Citizens Bank’s argument misperceives the nature of the duty. It is foreseeable that any party that allows its funds to be deposited into a trust account may be injured in the event of a fraudulent scheme of misappropriation, whether or not that party was a client. A nonclient party like Go-Best may have reasonably believed that the client account, by its nature as a trust account, was subject to bank supervision. Citizens Bank’s duty, and its relationship with those whose funds were deposited in the account, has nothing whatever to do with the technical relationship between the depositors and Goldings. See, e.g., Lerner, 459 F.3d at 287-288 (allowing claims brought by all “plaintiffs with funds deposited at that bank” to go forward against each defendant bank).10 Lerner, for example, was an *484action by depositors in a client trust account. The viability of their claims did not depend upon the bank’s “actual knowledge” that these depositors were clients with escrow agreements with the bank.11 The decision states only that, for purposes of the motion to dismiss, the allegation that the bank knew the account was a client trust account, despite its not being labeled as such, because some escrow agreements had been provided to the bank was sufficient for the claim to survive the motion. See Lerner, 459 F.3d at 281 n.2.
☆ ☆ ☆
▸ GIVEN EXERCISE:
Render this sentence from the passage on Citizens Bank's duty into Spanish: "A nonclient party like Go-Best may have reasonably believed that the client account, by its nature as a trust account, was subject to bank supervision."

▸ DATA RECORDS:
☆ ☆ ☆
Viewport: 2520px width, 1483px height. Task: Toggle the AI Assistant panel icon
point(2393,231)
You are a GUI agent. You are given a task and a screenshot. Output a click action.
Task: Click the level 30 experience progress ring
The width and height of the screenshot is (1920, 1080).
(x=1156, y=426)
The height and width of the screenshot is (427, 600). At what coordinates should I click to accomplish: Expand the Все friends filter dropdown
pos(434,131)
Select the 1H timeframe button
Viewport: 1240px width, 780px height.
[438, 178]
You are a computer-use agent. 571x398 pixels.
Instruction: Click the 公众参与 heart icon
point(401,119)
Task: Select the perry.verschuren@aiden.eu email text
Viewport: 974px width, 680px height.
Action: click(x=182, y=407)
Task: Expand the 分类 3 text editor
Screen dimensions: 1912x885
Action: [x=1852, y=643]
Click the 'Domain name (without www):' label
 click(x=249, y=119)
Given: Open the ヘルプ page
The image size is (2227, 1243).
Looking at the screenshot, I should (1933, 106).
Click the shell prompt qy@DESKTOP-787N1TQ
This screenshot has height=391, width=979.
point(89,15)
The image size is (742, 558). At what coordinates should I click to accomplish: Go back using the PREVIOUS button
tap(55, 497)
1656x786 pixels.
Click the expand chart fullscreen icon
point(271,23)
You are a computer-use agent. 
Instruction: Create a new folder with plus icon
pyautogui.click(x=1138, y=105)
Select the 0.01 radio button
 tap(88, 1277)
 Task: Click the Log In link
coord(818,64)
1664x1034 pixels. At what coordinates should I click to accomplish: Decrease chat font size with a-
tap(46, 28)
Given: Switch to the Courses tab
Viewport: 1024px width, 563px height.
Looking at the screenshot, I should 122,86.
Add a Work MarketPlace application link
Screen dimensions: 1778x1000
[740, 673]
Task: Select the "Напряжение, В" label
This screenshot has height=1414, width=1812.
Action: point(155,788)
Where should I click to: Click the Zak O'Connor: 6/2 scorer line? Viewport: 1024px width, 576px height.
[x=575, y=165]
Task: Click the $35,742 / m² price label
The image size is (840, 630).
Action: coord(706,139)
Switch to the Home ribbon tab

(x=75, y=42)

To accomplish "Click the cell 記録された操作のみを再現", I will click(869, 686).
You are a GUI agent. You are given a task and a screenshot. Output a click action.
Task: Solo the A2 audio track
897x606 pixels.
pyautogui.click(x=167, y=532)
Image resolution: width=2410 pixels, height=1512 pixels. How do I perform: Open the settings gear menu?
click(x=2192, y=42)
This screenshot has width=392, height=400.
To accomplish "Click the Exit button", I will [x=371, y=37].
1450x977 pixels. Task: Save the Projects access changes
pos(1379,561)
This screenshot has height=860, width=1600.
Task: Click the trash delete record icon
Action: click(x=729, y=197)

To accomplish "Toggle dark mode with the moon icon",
☆ ☆ ☆
▸ EXERCISE OUTPUT:
Una parte no cliente como Go-Best pudo haber creído razonablemente que la cuenta de clientes, por su naturaleza de cuenta fiduciaria, estaba sujeta a la supervisión del banco.